UNICEF has regretted that its funding appeal for over three million children in Pakistan's flood-affected areas was still less than a third of the USD 39 million it sought, according to a senior official.
"The rains and floods have already claimed the lives of more than 550 children. Without a significant surge in support, we fear many more children will lose their lives," Unicef Pakistan chief field officer in Balochistan, Gerida Birukila, said.
"The world needs to come together and help the children in Pakistan. Together we can save lives by delivering life-saving health, nutrition and education services to every child in Pakistan who needs it the most," Dawn newspaper quoted the representative of the United Nations Children's Fund as saying in Geneva on Tuesday.
She said that next week marked a month since catastrophic floods uprooted more than 3.4 million children from their homes in Pakistan.
The devastating floods since June 14 have left more than 1,545 persons dead and thousands more injured.
The floods have affected 33 million people in Pakistan, leaving hundreds of thousands homeless. Swelling waters have swept away villages, roads and bridges, and at one point inundated a third of Pakistan's territory.
"Even after three weeks, large parts of flood-affected areas are still submerged under water. Many of the roads and bridges have either been washed away or damaged. Thousands of families in 81 calamity-hit districts are still cut-off and desperately need support. Families have no food, clean water or medicines.
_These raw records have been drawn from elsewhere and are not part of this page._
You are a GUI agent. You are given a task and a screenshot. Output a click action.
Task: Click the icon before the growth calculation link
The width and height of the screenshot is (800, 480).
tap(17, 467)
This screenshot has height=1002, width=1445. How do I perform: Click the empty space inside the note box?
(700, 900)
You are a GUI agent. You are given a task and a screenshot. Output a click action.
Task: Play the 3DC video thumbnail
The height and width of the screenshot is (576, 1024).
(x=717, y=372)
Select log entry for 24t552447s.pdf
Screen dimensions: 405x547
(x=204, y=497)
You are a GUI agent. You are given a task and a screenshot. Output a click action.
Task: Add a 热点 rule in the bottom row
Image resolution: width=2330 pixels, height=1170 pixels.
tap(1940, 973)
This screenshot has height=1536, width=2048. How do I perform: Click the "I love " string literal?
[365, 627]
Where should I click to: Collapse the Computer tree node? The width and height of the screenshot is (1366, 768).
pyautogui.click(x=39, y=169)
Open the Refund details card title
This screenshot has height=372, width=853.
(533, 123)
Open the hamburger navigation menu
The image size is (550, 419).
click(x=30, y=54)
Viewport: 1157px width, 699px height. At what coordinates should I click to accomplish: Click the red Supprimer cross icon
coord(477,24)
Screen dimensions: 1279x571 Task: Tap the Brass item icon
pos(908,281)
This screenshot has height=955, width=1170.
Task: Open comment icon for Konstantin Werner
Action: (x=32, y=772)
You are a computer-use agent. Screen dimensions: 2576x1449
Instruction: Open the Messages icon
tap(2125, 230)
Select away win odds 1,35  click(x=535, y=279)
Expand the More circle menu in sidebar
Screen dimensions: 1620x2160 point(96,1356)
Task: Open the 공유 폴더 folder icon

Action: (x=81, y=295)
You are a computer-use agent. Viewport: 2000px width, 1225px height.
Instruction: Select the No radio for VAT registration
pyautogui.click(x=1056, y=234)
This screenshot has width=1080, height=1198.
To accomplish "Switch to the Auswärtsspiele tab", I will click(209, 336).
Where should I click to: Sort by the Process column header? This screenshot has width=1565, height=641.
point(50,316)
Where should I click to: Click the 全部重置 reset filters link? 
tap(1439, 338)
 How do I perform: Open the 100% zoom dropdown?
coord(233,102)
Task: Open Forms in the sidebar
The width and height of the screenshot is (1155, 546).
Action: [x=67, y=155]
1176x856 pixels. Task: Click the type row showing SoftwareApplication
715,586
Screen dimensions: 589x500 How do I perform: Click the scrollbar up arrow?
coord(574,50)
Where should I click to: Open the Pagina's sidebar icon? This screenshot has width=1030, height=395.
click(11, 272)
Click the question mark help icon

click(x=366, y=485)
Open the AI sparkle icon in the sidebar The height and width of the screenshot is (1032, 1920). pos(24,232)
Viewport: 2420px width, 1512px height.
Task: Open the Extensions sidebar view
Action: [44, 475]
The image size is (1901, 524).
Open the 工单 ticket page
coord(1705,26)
"Lack of food means a lot of the mothers are now anaemic and malnourished and have very low-weight babies," she said.
"Unicef has been on the ground since day one supporting the government's flood response. Immediately following the floods, we dispatched USD 1 million in prepositioned supplies, with an additional USD 3 million of supplies delivered and being dispatched to the worst affected districts. We have set up 71 mobile health camps, and have set up temporary learning centres to help children cope with trauma," Birukila added.
Stagnant floodwaters spread over hundreds of kilometres have led to the outbreak of diseases, as hundreds of thousands of people displaced by the catastrophic floods were living in the open on roadsides.
Birukila, describing the situation as "utterly heartbreaking", said many families had no alternative but to drink the disease-ridden water. "Everywhere we go, we see desperation and despair growing." The children were surrounded by pools of stagnant water poisoned with fertilisers and faeces and swarming with diseases and viruses, sometimes metres away from where they sleep, she said.
Planning Minister Ahsan Iqbal, who also oversees the national flood response centre, told a press conference in Islamabad that a "disease outbreak" was already there in the flooded areas and "we fear it may get out of control".An intense and long monsoon dumped around three times as much rain in the country than on average, causing an estimated loss of USD 30 billion.